**PROBLEM TO WORK ON:** This exercise calls for copying every line below that holds the word "Woman".

++++ SUPPLIED INFORMATION ++++

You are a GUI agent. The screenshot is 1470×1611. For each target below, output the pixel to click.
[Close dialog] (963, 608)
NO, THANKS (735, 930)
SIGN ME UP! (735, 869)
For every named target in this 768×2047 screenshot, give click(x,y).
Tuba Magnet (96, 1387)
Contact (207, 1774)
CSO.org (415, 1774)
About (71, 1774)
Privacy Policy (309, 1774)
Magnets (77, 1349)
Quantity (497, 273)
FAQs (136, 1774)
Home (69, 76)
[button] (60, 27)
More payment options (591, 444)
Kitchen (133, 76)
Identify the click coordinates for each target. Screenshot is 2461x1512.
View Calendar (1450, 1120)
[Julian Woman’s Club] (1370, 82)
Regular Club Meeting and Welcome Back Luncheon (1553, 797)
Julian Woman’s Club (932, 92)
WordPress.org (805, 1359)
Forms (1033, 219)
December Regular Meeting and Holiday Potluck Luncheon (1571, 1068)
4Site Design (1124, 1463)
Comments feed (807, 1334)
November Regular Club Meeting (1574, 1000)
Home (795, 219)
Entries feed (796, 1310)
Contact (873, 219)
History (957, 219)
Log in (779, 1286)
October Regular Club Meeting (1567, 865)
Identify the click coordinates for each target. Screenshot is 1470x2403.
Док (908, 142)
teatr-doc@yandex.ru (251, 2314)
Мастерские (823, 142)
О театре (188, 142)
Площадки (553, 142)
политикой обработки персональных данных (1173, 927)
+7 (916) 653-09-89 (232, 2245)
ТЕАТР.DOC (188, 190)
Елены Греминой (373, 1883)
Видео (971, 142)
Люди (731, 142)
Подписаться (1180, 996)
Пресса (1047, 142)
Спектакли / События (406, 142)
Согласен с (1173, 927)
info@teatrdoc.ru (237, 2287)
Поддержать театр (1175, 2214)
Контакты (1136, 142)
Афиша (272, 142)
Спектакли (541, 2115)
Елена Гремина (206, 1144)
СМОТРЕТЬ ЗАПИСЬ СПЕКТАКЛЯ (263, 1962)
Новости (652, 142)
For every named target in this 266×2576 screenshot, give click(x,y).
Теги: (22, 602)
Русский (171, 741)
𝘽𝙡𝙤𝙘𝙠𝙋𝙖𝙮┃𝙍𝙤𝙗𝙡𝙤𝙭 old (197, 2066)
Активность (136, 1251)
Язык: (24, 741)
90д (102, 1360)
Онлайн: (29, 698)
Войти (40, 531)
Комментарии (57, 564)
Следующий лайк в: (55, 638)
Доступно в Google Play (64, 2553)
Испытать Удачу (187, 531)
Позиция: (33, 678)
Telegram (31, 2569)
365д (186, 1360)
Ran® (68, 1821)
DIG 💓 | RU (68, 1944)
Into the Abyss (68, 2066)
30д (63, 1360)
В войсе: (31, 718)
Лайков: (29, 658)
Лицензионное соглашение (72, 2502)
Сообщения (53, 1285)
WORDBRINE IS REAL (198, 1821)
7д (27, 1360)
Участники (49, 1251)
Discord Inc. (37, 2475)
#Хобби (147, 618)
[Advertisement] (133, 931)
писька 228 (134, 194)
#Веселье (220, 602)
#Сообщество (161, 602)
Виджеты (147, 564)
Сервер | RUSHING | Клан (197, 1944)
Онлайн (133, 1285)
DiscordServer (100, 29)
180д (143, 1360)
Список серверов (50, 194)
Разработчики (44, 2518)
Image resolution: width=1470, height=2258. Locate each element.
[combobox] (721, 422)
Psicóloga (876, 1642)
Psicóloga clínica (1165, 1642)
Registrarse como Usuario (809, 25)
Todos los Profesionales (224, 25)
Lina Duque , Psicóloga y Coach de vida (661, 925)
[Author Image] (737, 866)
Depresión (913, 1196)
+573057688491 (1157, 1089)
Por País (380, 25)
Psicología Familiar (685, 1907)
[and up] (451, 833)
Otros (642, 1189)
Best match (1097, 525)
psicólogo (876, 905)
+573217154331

++++

**TASK RESPONSE:**
[Julian Woman’s Club] (1370, 82)
Julian Woman’s Club (932, 92)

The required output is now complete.